第3 リベートの供与
◇ 1 考え方
  • (1)
     メーカーの流通業者に対するリベート(一般的には、仕切価格とは区別されて取引先に制度的又は個別の取引ごとに支払われる金銭をいう。)の供与の実態を見ると、仕切価格の修正としての性格を有するもの、販売促進を目的としたもの等様々である。このように、リベートは、様々な目的のために支払われ、また、価格の一要素として市場の実態に即した価格形成を促進するという側面も有することから、リベートの供与自体が直ちに独占禁止法上問題となるものではない。
     しかし、リベートの供与の方法によっては、流通業者の事業活動を制限することとなり、独占禁止法上問題となる場合がある(注11)。

    ◇ 2 独占禁止法上問題となる場合
  • (1) 流通業者の事業活動に対する制限の手段としてのリベート
     流通業者に対し、メーカーの示した価格で販売しないためにリベートを削減する場合など、リベートを手段として、流通業者の販売価格、競争品の取り扱い、販売地域、取引先等についての制限が行われる場合には、前記第1及び第2において述べた考え方に従って違法性の有無が判断される(一般指定11項(排他条件付取引)、12項(再販売価格の拘束)又は13項(拘束条件付取引))。
     また、流通業者がいくらで販売するか、競争品を取り扱っているかどうか当によってリベートを差別的に供与する行為それ自体も、流通業者に対する違法な制限と同様の機能をもつ場合には、不公正な取引方法に該当し、違法となる(一般指定4項(取引条件等の差別的取扱い)以下(2)、(3)及び(4)も同様。)。
     なお、いわゆる払込制(メーカーが流通業者からマージンの全部又は一部を徴収し、これを一定期間保管した後に、当該流通業者に払い戻すこと)が、流通業者に対する違法な制限の手段となっている場合又は違法な制限と同様の効果を持つ場合も、上記と同様に判断される。
  • (2) 占有率リベート
     メーカーは、流通業者の一定期間における取引額全体に占める自社商品の取引額の割合や、流通業者の店舗に展示されている商品全体に占める自社商品の展示の割合(占有率)に応じてリベートを供与する場合がある。
     このような占有率リベートの供与が、競争品の取り扱い制限としての機能を持つこととなる場合は、前記第二の2(流通業者の競争品の取扱いに関する制限)(2)において述べた考え方に従って違法性の有無が判断される。

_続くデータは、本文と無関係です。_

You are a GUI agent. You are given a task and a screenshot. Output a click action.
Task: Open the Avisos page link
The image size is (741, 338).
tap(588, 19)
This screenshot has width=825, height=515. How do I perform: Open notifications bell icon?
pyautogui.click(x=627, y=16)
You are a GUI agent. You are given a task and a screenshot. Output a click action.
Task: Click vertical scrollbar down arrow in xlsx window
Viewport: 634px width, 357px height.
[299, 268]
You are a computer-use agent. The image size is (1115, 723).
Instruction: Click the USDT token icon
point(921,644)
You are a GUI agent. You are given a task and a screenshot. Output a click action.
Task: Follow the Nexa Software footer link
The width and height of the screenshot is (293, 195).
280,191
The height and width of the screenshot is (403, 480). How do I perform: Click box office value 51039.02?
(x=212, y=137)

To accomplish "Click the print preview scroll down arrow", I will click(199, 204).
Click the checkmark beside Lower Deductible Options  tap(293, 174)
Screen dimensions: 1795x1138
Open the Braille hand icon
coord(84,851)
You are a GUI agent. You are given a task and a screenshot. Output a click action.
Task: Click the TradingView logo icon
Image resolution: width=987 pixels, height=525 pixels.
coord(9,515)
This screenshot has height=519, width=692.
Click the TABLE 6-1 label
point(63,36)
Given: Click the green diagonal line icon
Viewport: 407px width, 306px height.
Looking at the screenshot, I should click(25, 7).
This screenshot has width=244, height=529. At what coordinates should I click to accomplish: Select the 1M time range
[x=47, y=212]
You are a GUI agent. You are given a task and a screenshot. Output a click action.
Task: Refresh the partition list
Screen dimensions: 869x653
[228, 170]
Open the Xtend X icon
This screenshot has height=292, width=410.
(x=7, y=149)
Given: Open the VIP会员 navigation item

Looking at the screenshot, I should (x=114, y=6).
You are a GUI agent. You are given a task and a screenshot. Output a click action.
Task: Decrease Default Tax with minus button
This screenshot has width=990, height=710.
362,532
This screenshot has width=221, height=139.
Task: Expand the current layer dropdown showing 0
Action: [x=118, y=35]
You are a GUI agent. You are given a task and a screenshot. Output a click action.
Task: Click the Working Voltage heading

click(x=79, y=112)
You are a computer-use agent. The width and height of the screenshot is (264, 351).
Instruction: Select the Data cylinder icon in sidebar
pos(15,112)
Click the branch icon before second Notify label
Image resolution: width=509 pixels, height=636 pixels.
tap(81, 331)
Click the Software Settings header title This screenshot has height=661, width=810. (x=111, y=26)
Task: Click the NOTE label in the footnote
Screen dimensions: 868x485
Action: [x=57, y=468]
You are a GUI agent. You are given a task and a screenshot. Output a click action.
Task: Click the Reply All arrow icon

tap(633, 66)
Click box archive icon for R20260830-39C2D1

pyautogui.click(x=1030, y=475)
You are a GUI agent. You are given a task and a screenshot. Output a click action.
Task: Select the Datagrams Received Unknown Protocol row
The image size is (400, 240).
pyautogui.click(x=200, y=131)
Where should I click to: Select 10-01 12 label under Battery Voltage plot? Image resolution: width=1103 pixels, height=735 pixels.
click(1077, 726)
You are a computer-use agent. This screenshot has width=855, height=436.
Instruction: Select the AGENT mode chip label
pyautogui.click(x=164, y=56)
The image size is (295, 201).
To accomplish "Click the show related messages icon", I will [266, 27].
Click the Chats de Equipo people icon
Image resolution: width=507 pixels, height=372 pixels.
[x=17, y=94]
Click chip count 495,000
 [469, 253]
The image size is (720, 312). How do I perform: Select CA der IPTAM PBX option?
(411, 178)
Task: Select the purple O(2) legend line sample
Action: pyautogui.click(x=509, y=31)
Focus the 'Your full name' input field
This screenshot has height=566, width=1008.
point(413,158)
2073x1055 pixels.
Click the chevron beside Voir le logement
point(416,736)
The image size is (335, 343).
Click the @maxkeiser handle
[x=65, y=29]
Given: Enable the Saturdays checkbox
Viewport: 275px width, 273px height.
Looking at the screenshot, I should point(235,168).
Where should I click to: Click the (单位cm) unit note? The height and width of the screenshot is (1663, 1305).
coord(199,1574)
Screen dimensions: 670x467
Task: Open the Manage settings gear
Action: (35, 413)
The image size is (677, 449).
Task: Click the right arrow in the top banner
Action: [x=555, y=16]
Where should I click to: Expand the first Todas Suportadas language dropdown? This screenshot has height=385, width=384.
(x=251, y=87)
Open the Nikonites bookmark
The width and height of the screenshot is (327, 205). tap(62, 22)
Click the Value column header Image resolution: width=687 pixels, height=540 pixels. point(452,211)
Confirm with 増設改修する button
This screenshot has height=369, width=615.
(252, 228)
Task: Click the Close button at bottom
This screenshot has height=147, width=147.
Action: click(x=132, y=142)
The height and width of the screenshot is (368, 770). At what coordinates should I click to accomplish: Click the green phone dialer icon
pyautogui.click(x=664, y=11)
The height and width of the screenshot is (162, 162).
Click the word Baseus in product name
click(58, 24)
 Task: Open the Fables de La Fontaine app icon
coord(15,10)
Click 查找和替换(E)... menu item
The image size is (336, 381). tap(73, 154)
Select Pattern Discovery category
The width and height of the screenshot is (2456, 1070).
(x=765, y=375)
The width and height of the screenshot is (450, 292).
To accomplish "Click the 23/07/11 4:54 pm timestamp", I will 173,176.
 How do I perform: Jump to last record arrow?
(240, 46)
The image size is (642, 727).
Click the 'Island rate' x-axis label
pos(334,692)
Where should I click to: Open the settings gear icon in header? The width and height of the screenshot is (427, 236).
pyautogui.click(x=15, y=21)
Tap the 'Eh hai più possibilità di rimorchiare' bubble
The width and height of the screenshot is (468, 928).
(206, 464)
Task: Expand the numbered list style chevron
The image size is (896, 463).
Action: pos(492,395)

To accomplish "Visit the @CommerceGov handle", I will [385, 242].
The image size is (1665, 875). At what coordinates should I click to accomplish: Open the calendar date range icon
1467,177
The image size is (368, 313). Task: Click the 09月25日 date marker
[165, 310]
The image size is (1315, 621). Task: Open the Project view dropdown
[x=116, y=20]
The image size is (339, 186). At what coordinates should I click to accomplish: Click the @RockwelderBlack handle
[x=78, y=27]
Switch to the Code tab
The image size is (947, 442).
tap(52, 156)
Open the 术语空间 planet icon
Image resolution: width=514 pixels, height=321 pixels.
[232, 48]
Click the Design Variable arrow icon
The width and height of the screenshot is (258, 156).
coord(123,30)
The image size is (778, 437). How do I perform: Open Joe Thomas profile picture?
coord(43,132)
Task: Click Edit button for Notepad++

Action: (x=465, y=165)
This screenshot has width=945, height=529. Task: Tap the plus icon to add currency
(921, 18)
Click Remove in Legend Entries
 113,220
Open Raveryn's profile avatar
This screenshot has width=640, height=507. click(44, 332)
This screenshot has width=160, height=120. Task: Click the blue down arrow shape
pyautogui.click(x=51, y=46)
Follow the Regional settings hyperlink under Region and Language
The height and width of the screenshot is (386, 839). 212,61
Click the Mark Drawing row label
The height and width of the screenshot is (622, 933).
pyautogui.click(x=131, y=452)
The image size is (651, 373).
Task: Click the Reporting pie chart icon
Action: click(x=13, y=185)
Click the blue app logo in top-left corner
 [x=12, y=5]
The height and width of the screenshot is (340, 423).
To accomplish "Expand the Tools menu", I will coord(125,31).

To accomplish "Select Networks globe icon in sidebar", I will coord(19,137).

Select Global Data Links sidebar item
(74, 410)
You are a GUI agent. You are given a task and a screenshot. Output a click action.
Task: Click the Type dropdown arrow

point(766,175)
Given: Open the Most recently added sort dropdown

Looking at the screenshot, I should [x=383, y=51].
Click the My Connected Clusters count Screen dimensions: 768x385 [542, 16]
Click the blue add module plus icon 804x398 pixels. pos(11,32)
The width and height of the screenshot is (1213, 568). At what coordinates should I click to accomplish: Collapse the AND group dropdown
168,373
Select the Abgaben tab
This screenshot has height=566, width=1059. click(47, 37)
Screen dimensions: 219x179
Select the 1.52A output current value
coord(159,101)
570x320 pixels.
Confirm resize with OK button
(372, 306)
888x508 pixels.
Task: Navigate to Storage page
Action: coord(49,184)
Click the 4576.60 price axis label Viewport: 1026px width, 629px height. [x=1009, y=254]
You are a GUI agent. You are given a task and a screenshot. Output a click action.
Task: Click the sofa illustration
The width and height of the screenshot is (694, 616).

     すなわち、市場における有力なメーカーが占有率リベートを供与し、これによって流通業者の競争品の取扱いを制限することとなり、その結果、新規参入者や既存の競争者にとって代替的な流通経路を容易に確保できなくなるおそれがある場合には、不公正な取引方法に該当し、違法となる(一般指定4項、11項又は13項)。
  • (3) 著しく累進的なリベート
     メーカーは、例えば、数量リベートを供与するに当たり、一定期間の流通業者の仕入高についてランクを設け、ランク別に累進的な供与率を設定する場合がある。累進的名リベートは、市場の実態に即した価格形成を促進するという側面を有するものであるが、その累進度が著しく高い場合には、自社製品を他社製品よりも優先的に取り扱わせる機能をもつ。
     流通業者に対する著しく累進的なリベートの供与が、競争品の取扱い制限としての機能をもつこととなる場合は、前記第2の2(流通業者の競争品の取扱いに関する制限)(2)において述べた考え方に従って違法性の有無が判断される。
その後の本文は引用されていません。